**TASK TO CARRY OUT**: Give every entry below again, exactly as written, and skip the images.

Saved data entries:
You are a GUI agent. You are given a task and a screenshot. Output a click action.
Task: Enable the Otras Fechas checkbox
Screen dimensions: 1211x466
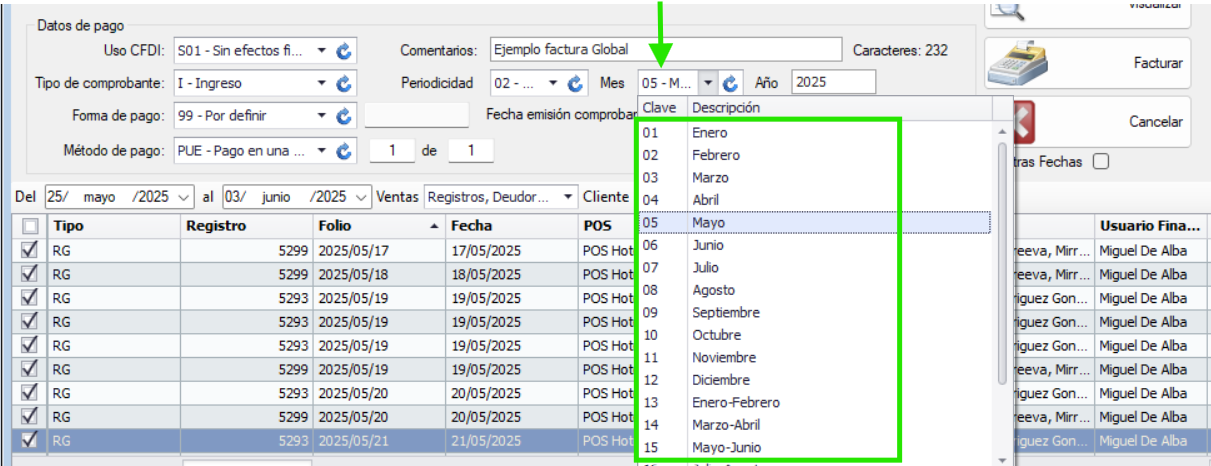tap(1101, 162)
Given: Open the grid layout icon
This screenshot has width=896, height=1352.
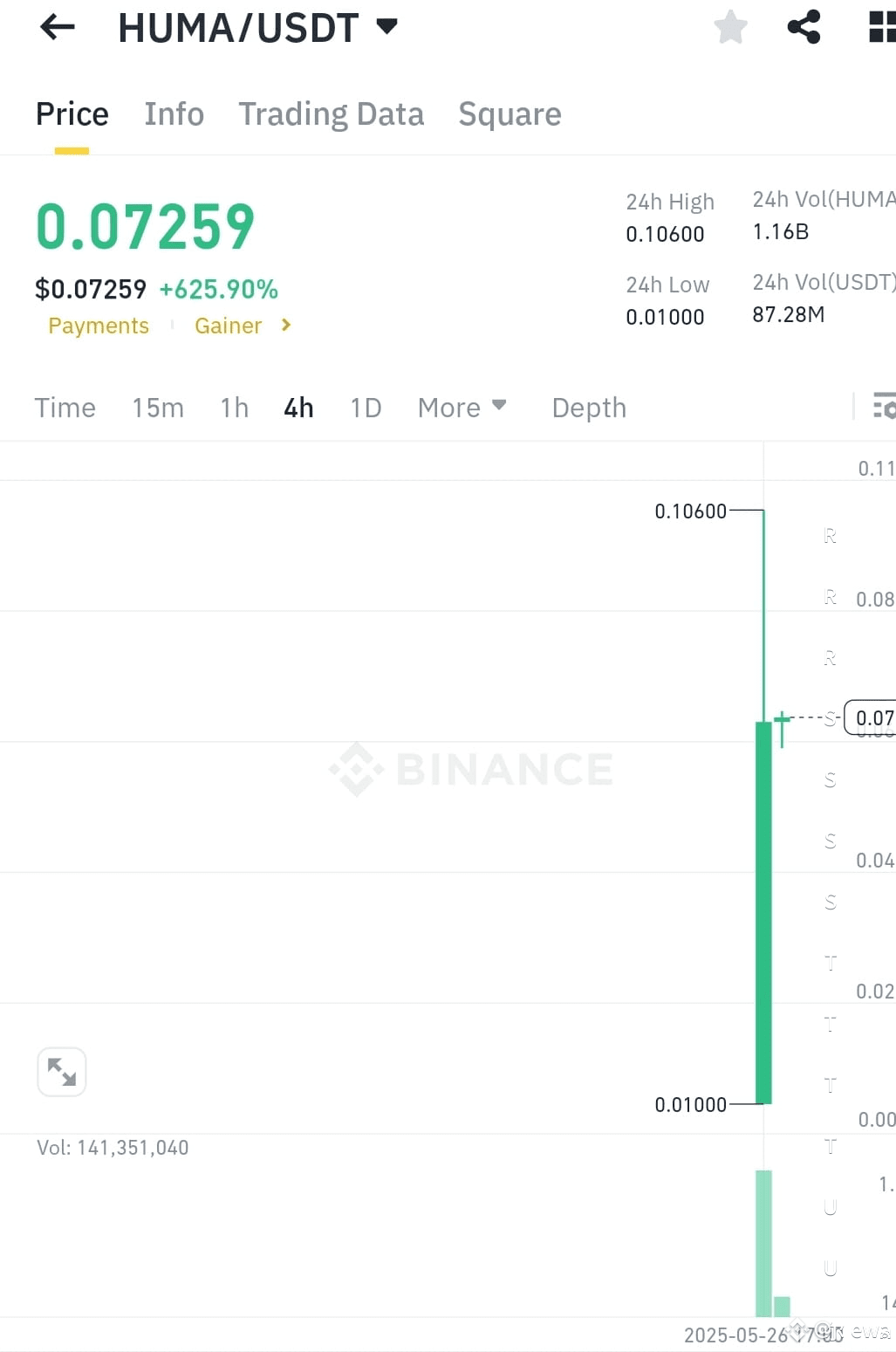Looking at the screenshot, I should tap(882, 27).
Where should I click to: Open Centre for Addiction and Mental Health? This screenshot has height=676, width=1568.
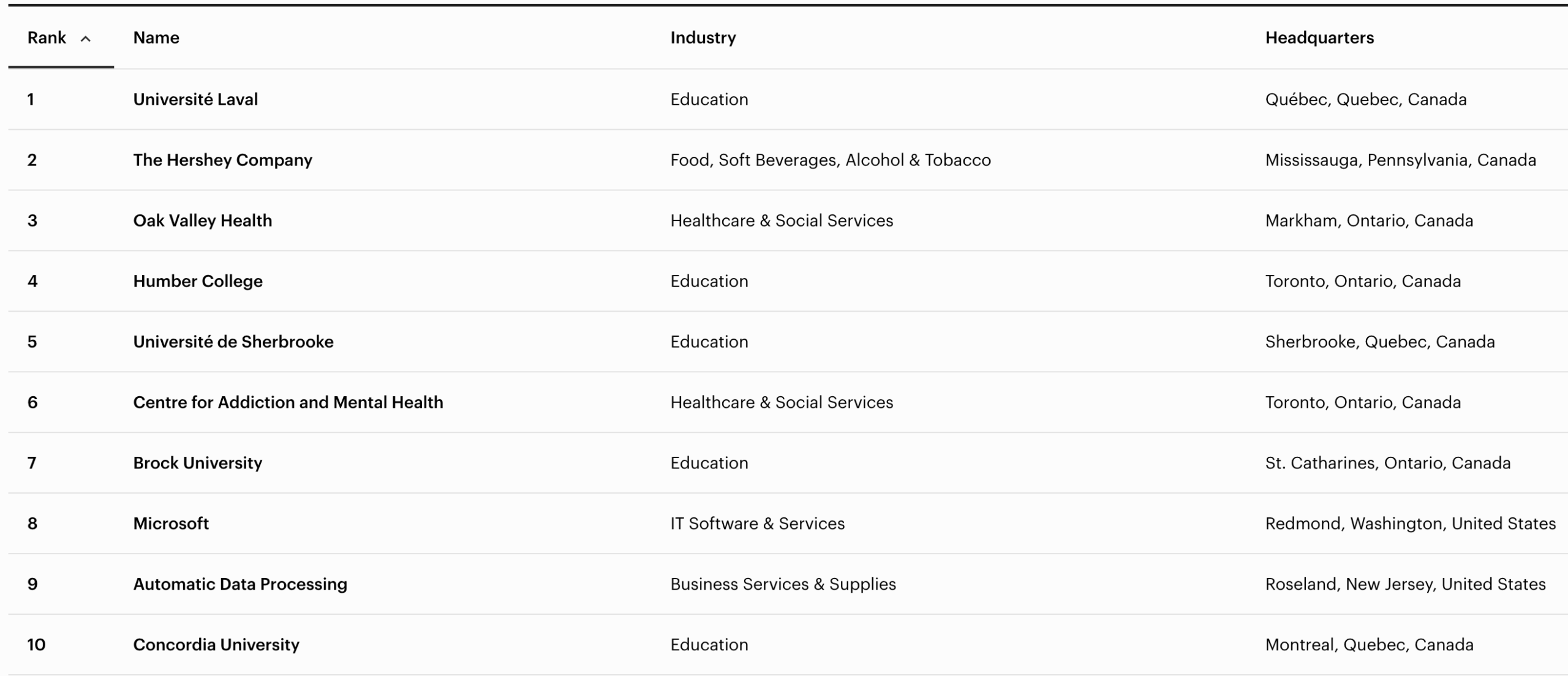[x=288, y=402]
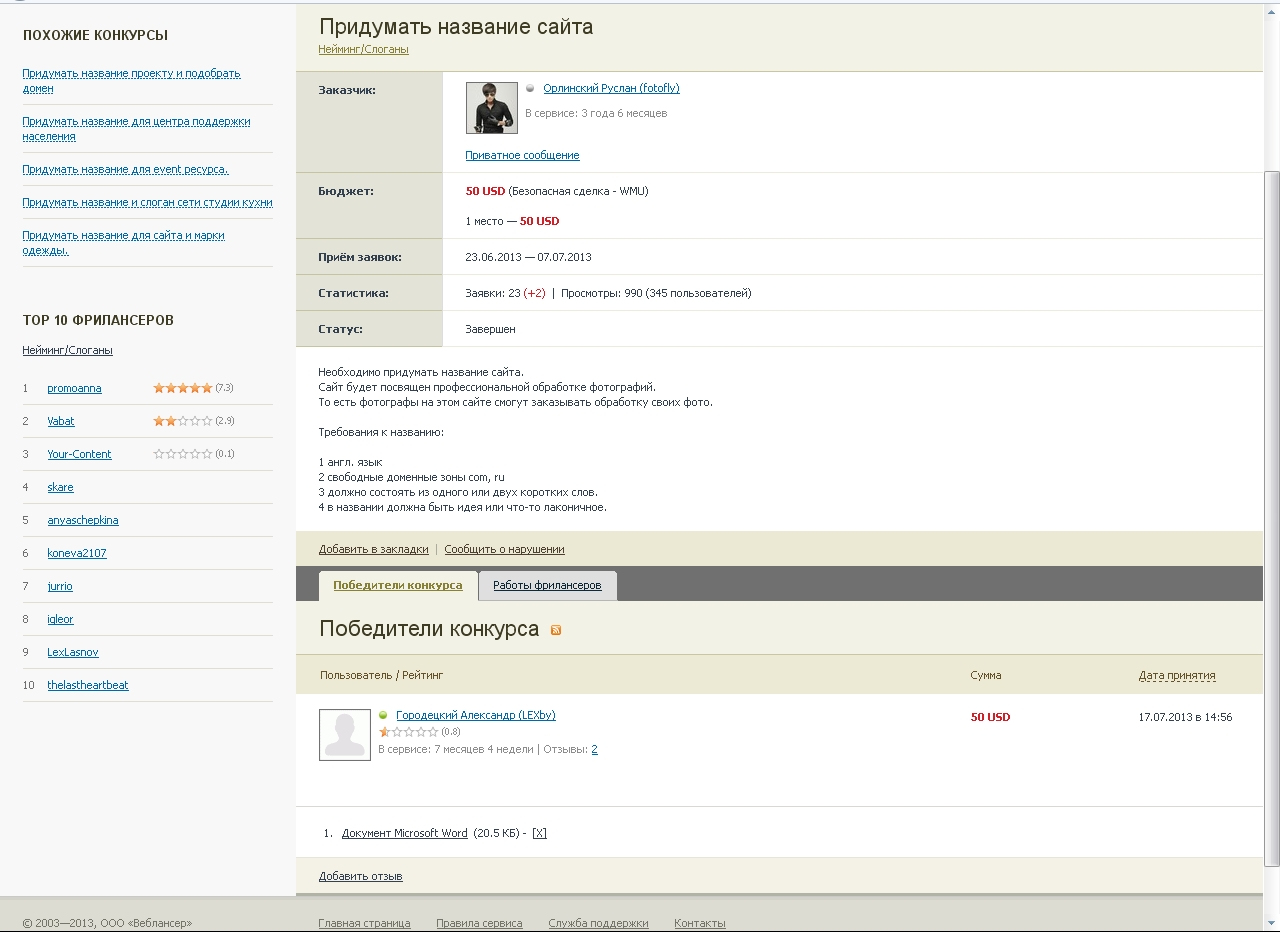Open thelastheartbeat freelancer profile
Image resolution: width=1280 pixels, height=932 pixels.
coord(88,685)
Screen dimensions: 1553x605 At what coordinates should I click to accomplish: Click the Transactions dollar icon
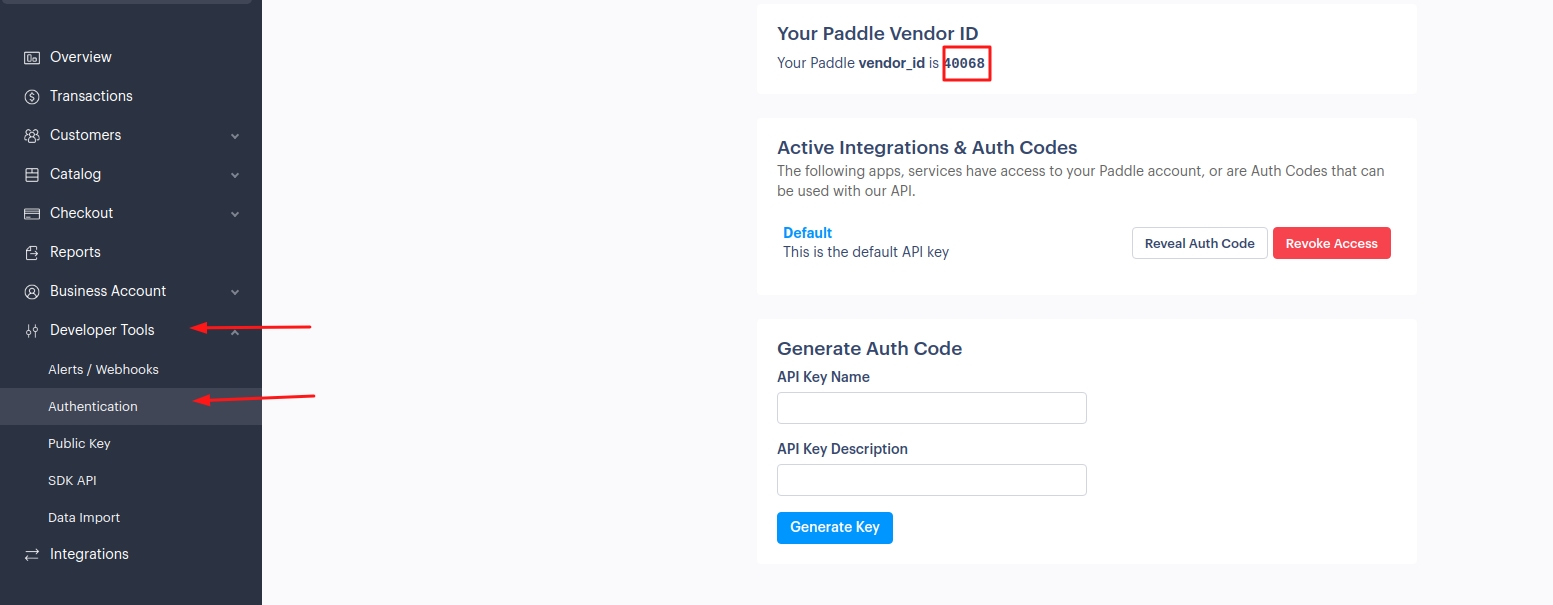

**EXERCISE RESPONSE**:
You are a GUI agent. You are given a task and a screenshot. Output a click action.
Task: Enable the Otras Fechas checkbox
Screen dimensions: 1211x466
tap(1101, 162)
Given: Open the grid layout icon
This screenshot has width=896, height=1352.
Looking at the screenshot, I should tap(882, 27).
Where should I click to: Open Centre for Addiction and Mental Health? This screenshot has height=676, width=1568.
[x=288, y=402]
Open thelastheartbeat freelancer profile
Image resolution: width=1280 pixels, height=932 pixels.
coord(88,685)
Screen dimensions: 1553x605 At what coordinates should I click to accomplish: Click the Transactions dollar icon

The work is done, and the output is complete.